Yet its origins have nothing to do with rage. It didn't split that way - the "r" belonged to its first half, not its second, and the age part of it was only a suffix, as in words like advantage. The Latin ultra meant "beyond", which in French became outre, so outr-age was a state of being beyond reason, or over the top. Since people who have lost control of themselves can indeed be said to rage, one can see how this little misunderstanding arose. But again anger didn't come into it much, at least at first. Violence, physical or otherwise, was what it was chiefly about. A journalist who writes of a terrorist bomb outrage is using the word as originally intended.

No doubt it was once pronounced "owtridge" on the analogy of voyage, advantage and the rest. The verb, meaning to do violence to life, limb, property or feelings, seems usually to have had the accent on "rage", if we are to go by the poets, who have tended to rhyme it with such words as sage and cage.

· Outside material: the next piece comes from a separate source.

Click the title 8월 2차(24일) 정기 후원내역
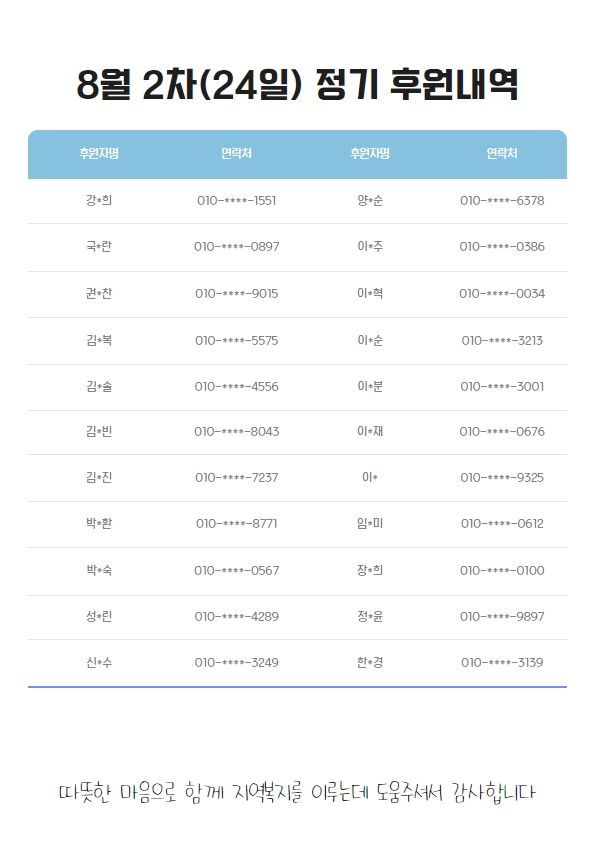Viewport: 595px width, 842px height. 297,85
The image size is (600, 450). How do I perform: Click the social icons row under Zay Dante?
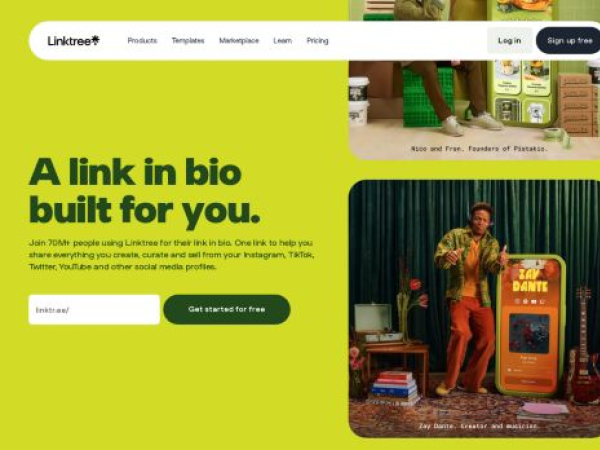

The 1991 OED insists that outraged has the accent on the first syllable, though it sounds much more heartfelt with the accent on the second, as I have often heard it used. The OED's 1991 definition was "Subjected to outrage, gross violence, or indignity; violated" - nothing, you may note, about anger here. The Shorter Oxford put things right two years later; it dated the definition "arouse fierce anger or indignation in" from the early 20th century.

Meanwhile the more we see it in newspapers the less fierce it gets.